Improving K-Nearest Neighbor Efficacy for Farsi Text Classification

Mohammad Hossein Elahimanesh, Behrouz Minaei, Hossein Malekinezhad


Abstract
One of the common processes in the field of text mining is text classification. Because of the complex nature of Farsi language, words with separate parts and combined verbs, the most of text classification systems are not applicable to Farsi texts. K-Nearest Neighbors (KNN) is one of the most popular used methods for text classification and presents good performance in experiments on different datasets. A method to improve the classification performance of KNN is proposed in this paper. Effects of removing or maintaining stop words, applying N-Grams with different lengths are also studied. For this study, a portion of a standard Farsi corpus called Hamshahri1 and articles of some archived newspapers are used. As the results indicate, classification efficiency improves by applying this approach especially when eight-grams indexing method and removing stop words are applied. Using N-grams with lengths more than 3 characters, presented very encouraging results for Farsi text classification.

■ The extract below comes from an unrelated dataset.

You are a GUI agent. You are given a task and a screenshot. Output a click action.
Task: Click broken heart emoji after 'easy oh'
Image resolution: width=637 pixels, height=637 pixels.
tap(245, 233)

The Results of classification using our method are compared with the results obtained by mentioned related works.
Anthology ID:
L12-1538
Volume:
Proceedings of the Eighth International Conference on Language Resources and Evaluation (LREC'12)
Month:
May
Year:
2012
Address:
Istanbul, Turkey
Venue:
LREC
SIG:
Publisher:
European Language Resources Association (ELRA)
Note:
Pages:
1618–1621
Language:
URL:
http://www.lrec-conf.org/proceedings/lrec2012/pdf/903_Paper.pdf
DOI:
Bibkey:
Cite (ACL):
Mohammad Hossein Elahimanesh, Behrouz Minaei, and Hossein Malekinezhad. 2012. Improving K-Nearest Neighbor Efficacy for Farsi Text Classification. In Proceedings of the Eighth International Conference on Language Resources and Evaluation (LREC'12), pages 1618–1621, Istanbul, Turkey. European Language Resources Association (ELRA).
Cite (Informal):
Improving K-Nearest Neighbor Efficacy for Farsi Text Classification (Elahimanesh et al., LREC 2012)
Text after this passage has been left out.